Financial Times/Revista Expresso 12Mar2021

 

 

A leitura deste aliciante ensaio do reputado autor israelita, remete-nos para a velha metáfora da garrafa meio vazia meio cheia: “Muitas pessoas acreditam que o preço terrível do coronavírus demonstra a impotência da Humanidade face ao poder da Natureza (garrafa meio vazia). Na verdade, 2020 mostrou que a Humanidade está longe de ser impotente. As epidemias já não são forças incontroláveis da Natureza. A ciência transformou-as num desafio gerível (garrafa meio cheia). Então, porque é que houve tanta morte e sofrimento? Por causa de más decisões políticas”.

Harari aponta especialmente o dedo, com toda a razão, aos “Presidentes populistas dos Estados Unidos e do Brasil, que menosprezaram o perigo, recusaram ouvir os especialistas e em vez disso promoveram teorias da conspiração. Não produziram um plano federal de acção adequado e sabotaram tentativas de autoridades estaduais e municipais para deter a pandemia.” E acusa: “A negligência e irresponsabilidade dos governos de Trump e Bolsonaro resultaram em centenas de milhares de mortes evitáveis.”

A tese de Harari é que o problema deixou de ser científico para ser político, transmitindo, implicitamente, a ideia de que a complexidade apenas reside no campo da investigação científica e não também na esfera da decisão política.  Bastaria a esta seguir a mesma linha de racionalidade de que aquela não pode abdicar. Como diz Hararinestes tempos de pandemia, a cooperação global não é altruísmo. É essencial para garantir o interesse nacional (…) É que, se um novo vírus saltar de um morcego para um ser humano numa aldeia pobre de alguma selva remota, em poucos dias esse vírus pode estar a passear em Wall Street.”

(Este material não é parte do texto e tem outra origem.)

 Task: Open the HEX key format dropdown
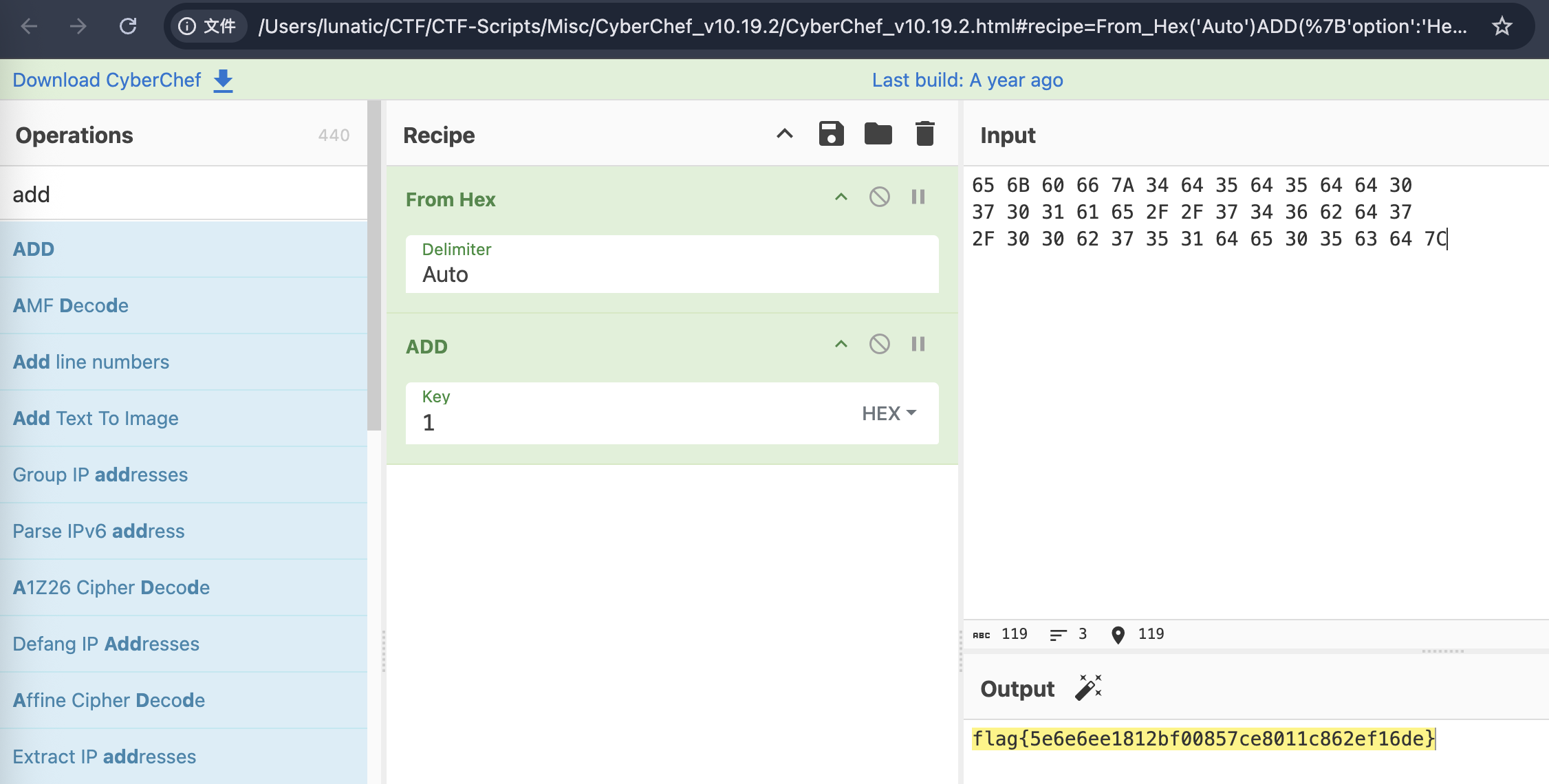pos(889,413)
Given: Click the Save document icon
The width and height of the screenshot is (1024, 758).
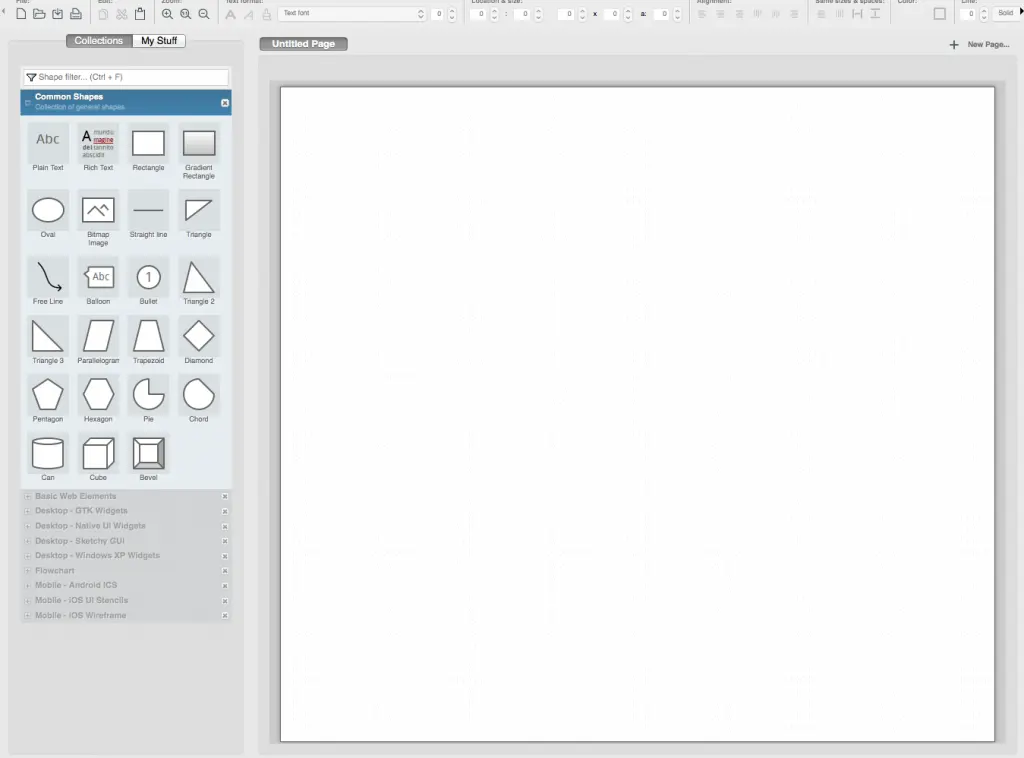Looking at the screenshot, I should pos(57,14).
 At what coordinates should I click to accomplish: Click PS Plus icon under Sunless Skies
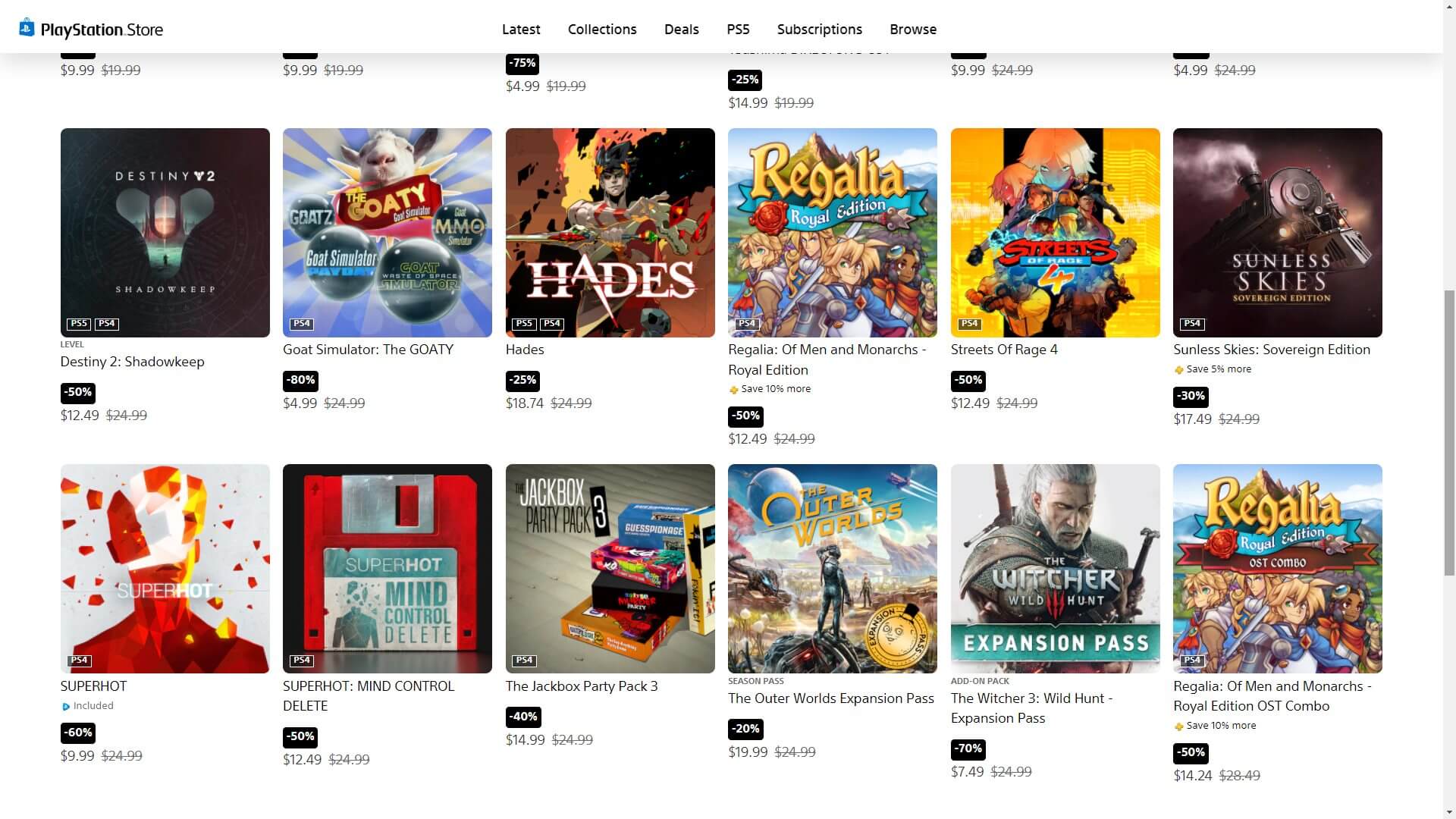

No entanto, a expectativa de que, após o sucesso científico, tudo seria politicamente fácil, falhou. A política está longe de apenas se guiar por critérios de racionalidade. O mundo das coisas globalizou-se mas a mentalidade (sempre atrasada…) ainda é predominantemente local. Políticos como Trump e Bolsonaro continuam a ter grande adesão popular, apesar da sua evidente irresponsabilidade. É, aliás, oportuno sublinhar que os sucessivos avanços científico-tecnológicos alimentam constantemente a complexidade própria da política. Veja-se, como exemplo, este curto excerto de um interessante ensaio de Francisco Louçã sobre as redes sociais, publicado no mesmo número da revista do Expresso:   Um quinto dos tuítes políticos que circularam no período decisivo da campanha que elegeu Trump, em 2016, foi criado por robôs de origem desconhecida, e as notícias falsas “trumpistas” foram partilhadas 30 milhões de vezes.”

Afinal de contas, a denúncia e as acusações políticas de Harari põem, paradoxalmente, em causa a sua conclusão (apenas baseada nos avanços científicos alcançados num prazo espectacularmente curto) de que “a Humanidade está longe de ser impotente”.

Harari termina o seu artigo afirmando que, se as coisas voltarem a correr mal no futuro, “será um fracasso humano e – mais precisamente – um fracasso político.” Mas uma vez reconhecido que a complexidade está tão (ou mais) presente na política como na ciência, torna-se mais realista admitir a grande probabilidade de as coisas voltarem a ser mal geridas no futuro, evento que, sem dúvida, não deixará, todavia, de constituir um fracasso humano.